While it's not the Phlan city map, art director Jon Schindehette did post a high res link to the Moonsea North map on his blog. The direct link is Moonsea North (image) by Sean Macdonald


----------



## CapnZapp (Oct 9, 2009)

WotC have a long tradition of commissioning beautiful maps, and then offering them in unusably low resolutions only...

That individual designers and artists sometimes makes up for this isn't making this fact go away. WotC really needs to open up to the fact their publications are digital.


Zapp

PS. The map is beautiful, and would make an excellent campaign map. Would it really hurt WotC to offer the map - at this resolution - from their site? 

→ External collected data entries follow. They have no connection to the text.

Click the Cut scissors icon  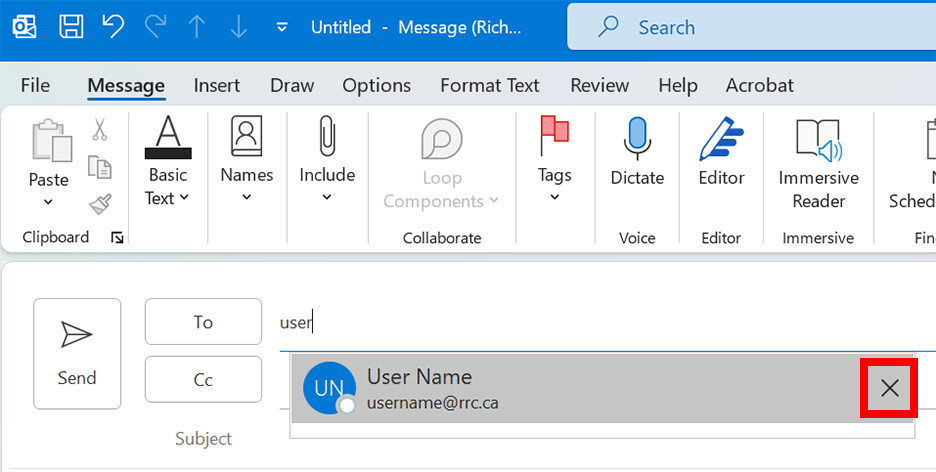pos(100,129)
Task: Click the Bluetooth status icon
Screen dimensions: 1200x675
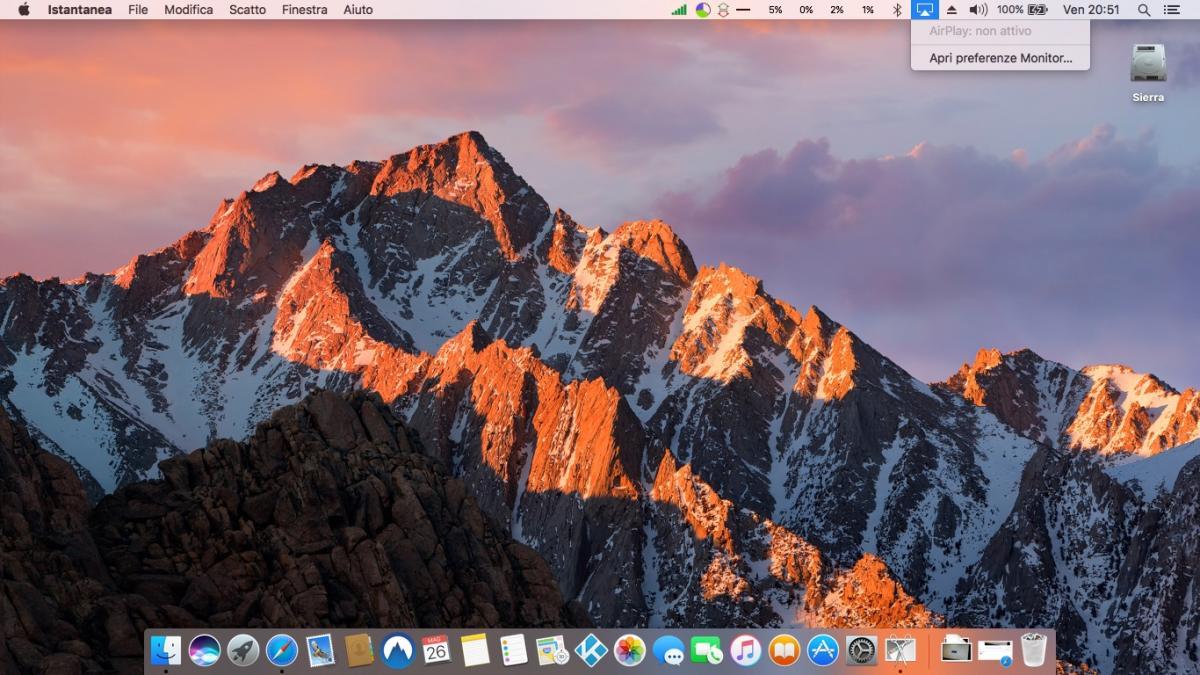Action: coord(897,10)
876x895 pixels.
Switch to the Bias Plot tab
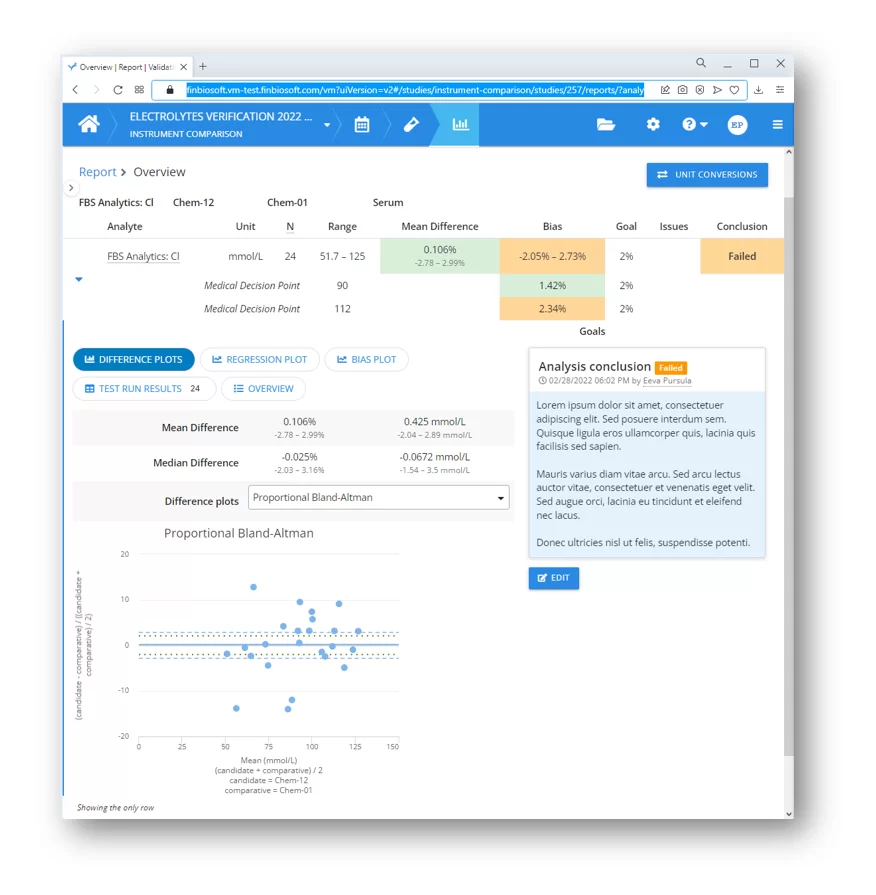tap(367, 360)
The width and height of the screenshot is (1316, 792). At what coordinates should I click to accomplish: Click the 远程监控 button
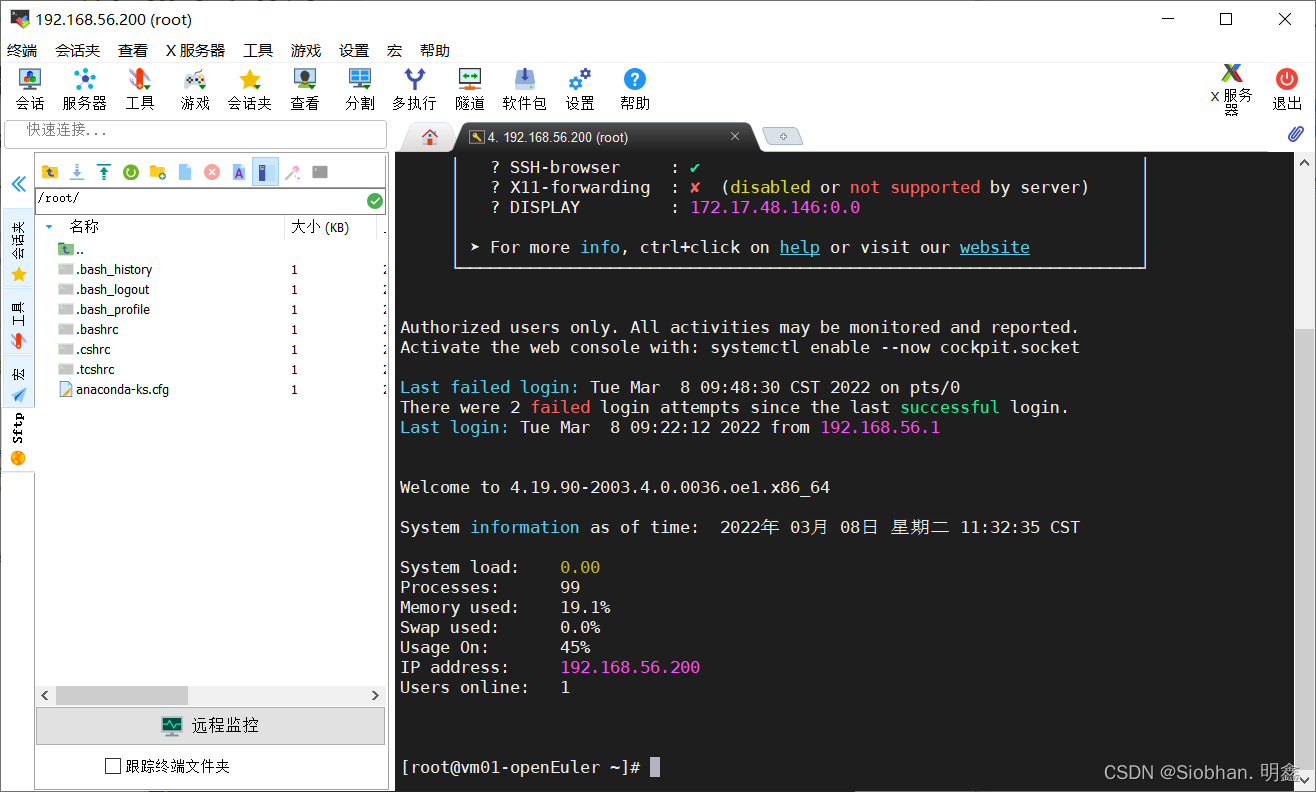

By the way, don't you find it intriguing the way the adventure site is tucked away in a corner of the map...?


----------



## vagabundo (Oct 9, 2009)

Wrox said:


> While it's not the Phlan city map, art director Jon Schindehette did post a high res link to the Moonsea North map on his blog. The direct link is Moonsea North (image) by Sean Macdonald




Yum - nice Map. Thanks


----------



## Derulbaskul (Oct 9, 2009)

It is a great map except for one thing... every time I see a map for FR in Dungeon or Dragon I am reminded at how unbelievably (insert your own non-grandma friendly language that is a synonym for absolute crap) the map was in the FR campaign guide.


----------



## Sonny (Oct 13, 2009)

Brix said:


> You are absolutly right in what you say!
> I want to point you attention to a web enhancement that was written by Josh Sawyer for Mysteries of the Moonsea, that deals with Phlan.
> This WE still waits for release. If enough people would ask....




I've actually asked Josh about the supplement here. Too bad they never released it. He put in waaay more work than he needed to, and as I recall he exceeded the word limit that he was paid for by quite a bit, which made it not being released only more irritating.

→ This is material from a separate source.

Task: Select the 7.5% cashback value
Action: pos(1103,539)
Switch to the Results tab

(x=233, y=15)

Do you know who it at WoTC  it would best to contact regarding the release of the Web Enhancement? Though I doubt they would do it, we'll never really know unless we try.


----------



## Matt James (Oct 15, 2009)

If anyone has played through the adventure, I am highly interested in your thoughts!


----------



## Brix (Oct 28, 2009)

Sonny said:


> I've actually asked Josh about the supplement here. Too bad they never released it. He put in waaay more work than he needed to, and as I recall he exceeded the word limit that he was paid for by quite a bit, which made it not being released only more irritating.
> 
> Do you know who it at WoTC  it would best to contact regarding the release of the Web Enhancement? Though I doubt they would do it, we'll never really know unless we try.



Actually I tried more than once to contact WotC about this web-enhancement. But I you Phlan fans could do so as well, we may have a chance to see this.


----------



## Brix (Oct 28, 2009)

CapnZapp said:


> By the way, don't you find it intriguing the way the adventure site is tucked away in a corner of the map...?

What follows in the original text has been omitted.